*** Block opens ***

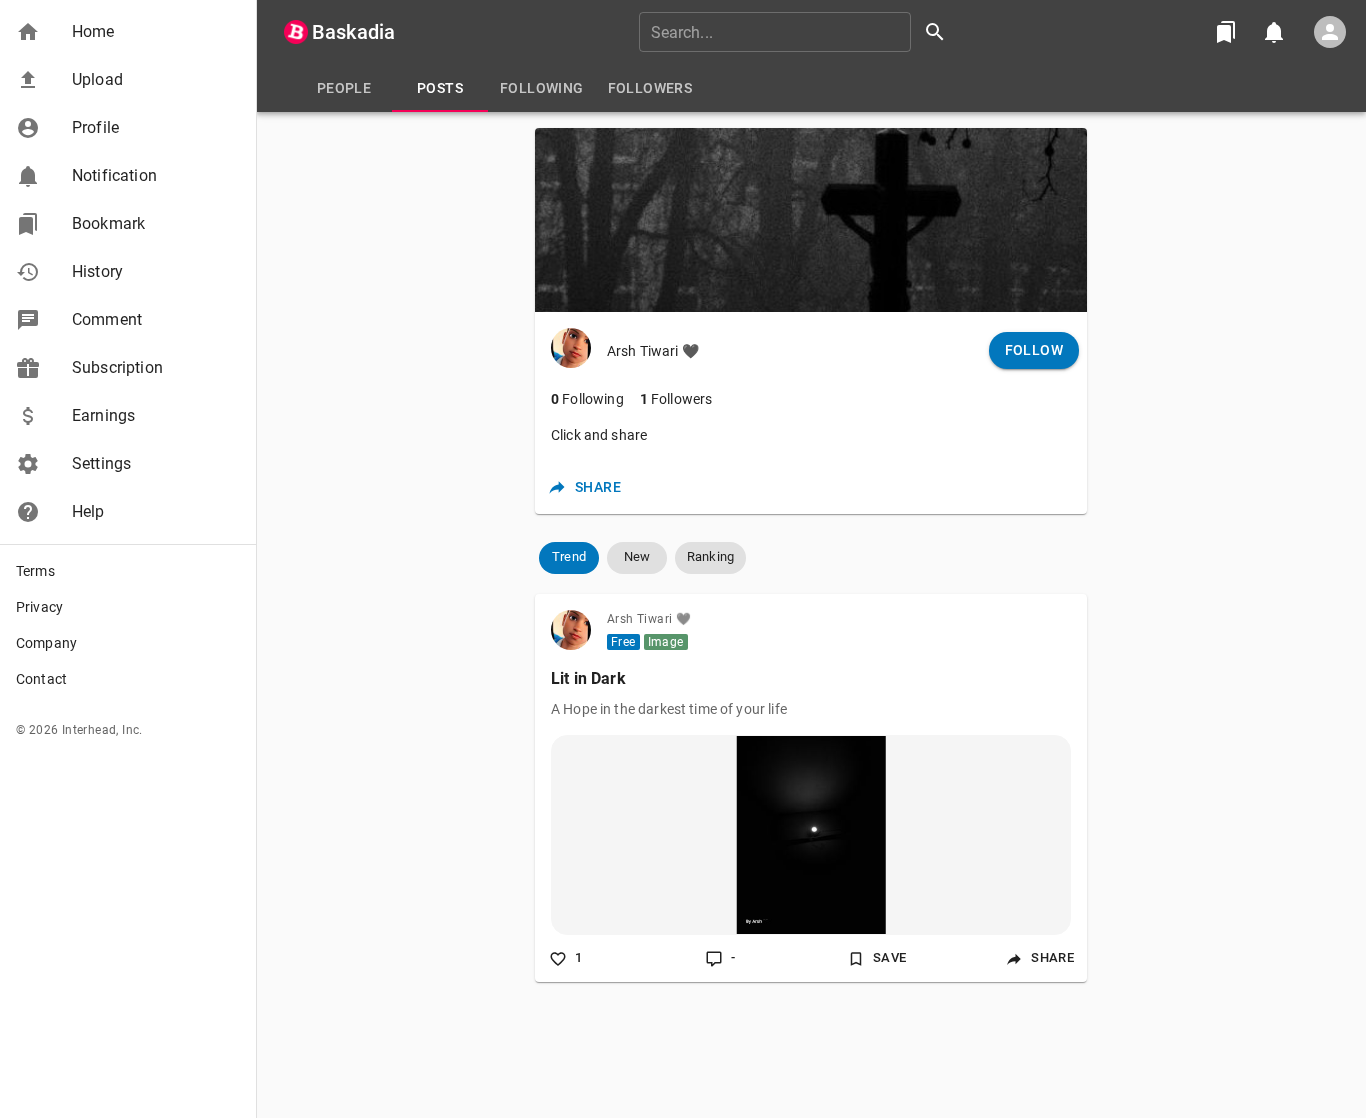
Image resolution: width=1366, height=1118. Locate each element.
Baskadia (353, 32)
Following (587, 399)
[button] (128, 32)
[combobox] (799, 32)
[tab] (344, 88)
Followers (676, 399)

*** Block closes ***
*** Block opens ***

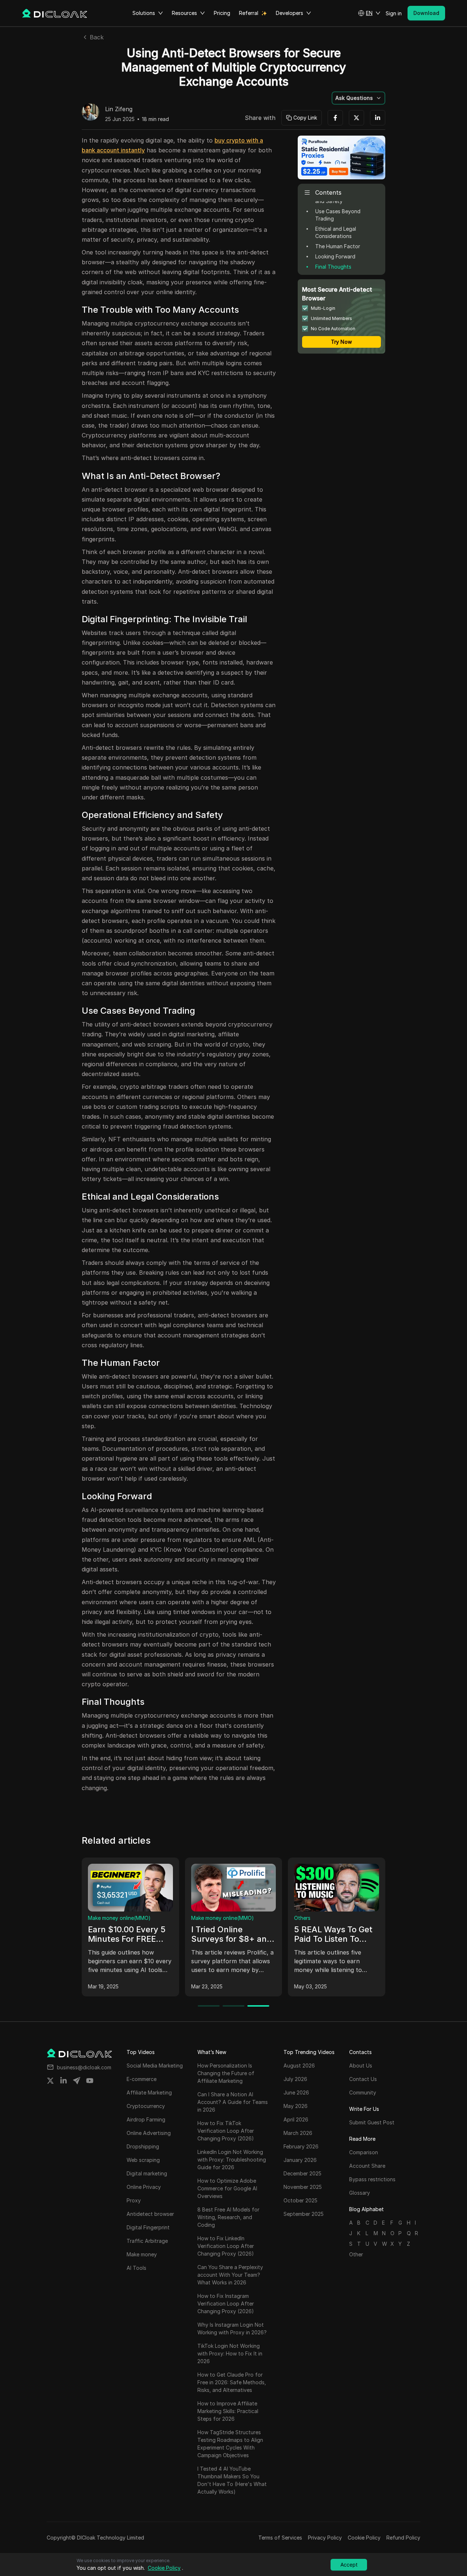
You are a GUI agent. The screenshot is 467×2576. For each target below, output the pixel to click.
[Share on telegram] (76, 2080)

*** Block closes ***

## TASK TO CARRY OUT
In the data above, find the line that contains "Image resolution: width=1366, height=1118." and the line that contains "Followers (676, 399)". Repeat exactly those lines and every line between them, and only those.

## ANSWER TO THIS PROBLEM
Image resolution: width=1366, height=1118. Locate each element.
Baskadia (353, 32)
Following (587, 399)
[button] (128, 32)
[combobox] (799, 32)
[tab] (344, 88)
Followers (676, 399)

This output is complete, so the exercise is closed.